Тут он опять перешел на шепот.

– А на самом деле – для победы фабрики «Отто Дринкер с супругой». Смотри, я буду приезжать. Производственные помещения затребуй в любом количестве – все для победы Рейха!

С этими словами он ушел. Я видел, весьма пьян и доволен.

Начиналась новая жизнь, дающая не только шанс, но и перспективу. Какую?

* * *

А у меня в голове одна мысль – бежать. И постепенно все стало проясняться. Вернее, наоборот. Все стало сгущаться.

Потому что теперь я не один, на мне висит более 100 душ евреев, которые день и ночь строят, строят эту «тару». Она дает им день жизни. Еще один день. И, может, еще.

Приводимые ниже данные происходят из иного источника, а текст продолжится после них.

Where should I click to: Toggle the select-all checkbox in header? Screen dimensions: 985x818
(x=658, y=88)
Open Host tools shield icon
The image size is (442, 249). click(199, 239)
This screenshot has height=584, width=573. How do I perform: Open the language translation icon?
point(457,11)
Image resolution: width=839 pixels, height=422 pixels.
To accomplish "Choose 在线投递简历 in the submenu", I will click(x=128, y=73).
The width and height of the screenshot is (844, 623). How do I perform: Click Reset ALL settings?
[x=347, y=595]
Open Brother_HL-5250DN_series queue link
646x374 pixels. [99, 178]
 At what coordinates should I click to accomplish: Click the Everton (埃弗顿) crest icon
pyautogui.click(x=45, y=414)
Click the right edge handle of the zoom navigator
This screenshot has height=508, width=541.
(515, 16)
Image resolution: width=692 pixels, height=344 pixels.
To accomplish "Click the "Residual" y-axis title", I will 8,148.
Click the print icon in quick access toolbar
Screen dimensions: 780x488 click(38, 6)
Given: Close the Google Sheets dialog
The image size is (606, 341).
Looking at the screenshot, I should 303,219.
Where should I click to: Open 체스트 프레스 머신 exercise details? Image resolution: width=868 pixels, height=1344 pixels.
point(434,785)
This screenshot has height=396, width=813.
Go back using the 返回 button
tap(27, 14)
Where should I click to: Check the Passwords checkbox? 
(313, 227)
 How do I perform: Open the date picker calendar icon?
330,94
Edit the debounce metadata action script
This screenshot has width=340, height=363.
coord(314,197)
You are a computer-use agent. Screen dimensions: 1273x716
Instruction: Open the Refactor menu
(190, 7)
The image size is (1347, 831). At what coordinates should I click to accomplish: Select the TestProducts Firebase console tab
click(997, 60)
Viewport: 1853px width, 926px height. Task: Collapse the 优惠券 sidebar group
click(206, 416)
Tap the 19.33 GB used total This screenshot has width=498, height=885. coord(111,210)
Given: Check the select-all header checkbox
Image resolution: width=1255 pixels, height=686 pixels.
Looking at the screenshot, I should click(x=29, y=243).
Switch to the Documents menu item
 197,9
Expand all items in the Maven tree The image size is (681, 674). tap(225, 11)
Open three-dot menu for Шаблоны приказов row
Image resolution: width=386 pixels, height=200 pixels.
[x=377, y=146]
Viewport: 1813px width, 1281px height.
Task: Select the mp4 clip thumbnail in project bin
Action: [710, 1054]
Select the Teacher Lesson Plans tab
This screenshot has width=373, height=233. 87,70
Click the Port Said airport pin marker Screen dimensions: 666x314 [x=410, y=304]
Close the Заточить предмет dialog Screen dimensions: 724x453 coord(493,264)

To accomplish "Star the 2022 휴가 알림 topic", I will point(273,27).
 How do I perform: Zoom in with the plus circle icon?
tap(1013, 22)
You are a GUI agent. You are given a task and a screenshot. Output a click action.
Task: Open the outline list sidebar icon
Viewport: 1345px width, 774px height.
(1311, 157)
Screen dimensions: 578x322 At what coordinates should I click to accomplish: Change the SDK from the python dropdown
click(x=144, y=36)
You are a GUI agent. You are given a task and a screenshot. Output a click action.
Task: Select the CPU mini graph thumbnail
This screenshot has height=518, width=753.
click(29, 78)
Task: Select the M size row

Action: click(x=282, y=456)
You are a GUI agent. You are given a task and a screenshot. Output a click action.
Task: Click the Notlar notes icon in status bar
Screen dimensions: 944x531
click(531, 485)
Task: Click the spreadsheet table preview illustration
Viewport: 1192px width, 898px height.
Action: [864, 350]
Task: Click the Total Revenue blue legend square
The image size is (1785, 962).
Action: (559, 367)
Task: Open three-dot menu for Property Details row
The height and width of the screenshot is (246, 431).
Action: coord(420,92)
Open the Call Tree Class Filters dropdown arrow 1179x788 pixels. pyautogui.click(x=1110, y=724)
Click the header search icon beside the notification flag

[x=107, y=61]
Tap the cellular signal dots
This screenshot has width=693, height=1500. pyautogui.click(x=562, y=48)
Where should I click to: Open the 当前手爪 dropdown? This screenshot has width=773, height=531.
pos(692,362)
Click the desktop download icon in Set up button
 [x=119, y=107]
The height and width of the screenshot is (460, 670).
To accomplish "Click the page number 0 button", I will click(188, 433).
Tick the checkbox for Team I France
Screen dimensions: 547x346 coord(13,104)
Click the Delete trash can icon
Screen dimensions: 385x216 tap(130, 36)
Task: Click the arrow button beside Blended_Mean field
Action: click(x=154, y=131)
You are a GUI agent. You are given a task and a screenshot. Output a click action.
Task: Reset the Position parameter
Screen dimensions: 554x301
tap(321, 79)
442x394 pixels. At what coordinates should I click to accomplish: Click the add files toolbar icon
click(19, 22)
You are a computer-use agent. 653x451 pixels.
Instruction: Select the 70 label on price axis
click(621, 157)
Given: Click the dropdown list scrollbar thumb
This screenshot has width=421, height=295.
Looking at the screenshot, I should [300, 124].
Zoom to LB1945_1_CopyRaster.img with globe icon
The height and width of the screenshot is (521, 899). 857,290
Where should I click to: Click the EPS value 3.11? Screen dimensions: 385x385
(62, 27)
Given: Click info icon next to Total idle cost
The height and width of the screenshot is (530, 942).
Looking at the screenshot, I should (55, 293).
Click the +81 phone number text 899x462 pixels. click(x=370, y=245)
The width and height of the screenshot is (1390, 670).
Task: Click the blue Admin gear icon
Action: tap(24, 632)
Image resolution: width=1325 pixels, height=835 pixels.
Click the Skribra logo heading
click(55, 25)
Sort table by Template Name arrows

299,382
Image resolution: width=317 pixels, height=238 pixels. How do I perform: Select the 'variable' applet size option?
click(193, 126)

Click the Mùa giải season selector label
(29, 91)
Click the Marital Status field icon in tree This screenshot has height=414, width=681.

На селекционном плаце стали редкими прощальные крики. Были, конечно, были, как без уничтожения. Но – реже.

Мне становилось страшно, потому что все рабочие смотрели на меня, как на Бога.

Ну как здесь побежишь. Тем более, фабрика набирала обороты. Появились отделы по изготовлению чемоданов, сектора снарядных ящиков, баулов, ранцев, мелких и крупных сундуков.

Стал требоваться металл. Достали станок для тиснения. И вылетали чемоданы со свастикой, с «мессерами» и танками, крейсерами и просто, иногда, с мужественными лицами вермахтовцев. Все шло на ура. Германия стонала от зависти: все хотели чемодан со свастикой или сумку с Максом Шмелингом[17] и баул с портретом Марики Рёкк[18].

Но раз производство успешное, то нужна и защита. И контроль, как говаривал известный Ленин, чтоб не встретиться с ним ТАМ.

Так вот, защита. Она появилась неожиданно в виде спокойного офицера гестапо. Мы встали.

– Да сидите и работайте. Отто сказал мне, что тебе, Фишман, понадобится помощь. Она у тебя всегда будет в моем лице. Вот записка от Отто. В ней четко и коротко было написано: офицеру гестапо, Курту, ежемесячно – 300 марок.

А понадобилось это гестапо почти сразу, ибо на хорошо идущее дело слетаются поганые людишки, как мухи на говно.

То спекулянты, то юденрат, то полиция польская, то – литовская, или украинская. Все с одним вопросом. Или даже не вопросом, а требованием – дай! Дай и все.

Но немцы, как мы знаем, люди деловые. Договоренности выполняют безусловно, и в одночасье исчезли с моего горизонта проходимцы всех мастей. Вот, защита заработала.

Но появился контроль. В виде подтянутой, стройной, совершенной блондинки типа Брунгильды. Хотя зовут ее Грета. Иначе – Гретхен в чине, вроде ефрейтора, и, естественно, в форме. Даже револьвер, «Вальтер», всегда был на боку.

Она приезжала раз в неделю, уж откуда – не знаю. Дама была, сразу видно, въедливая, опытная и четкая.

Проверяла, не гоню ли левый товар. Оказалось – не гоню. Проверила кассу. Оказалось – до пфеннига все сходится.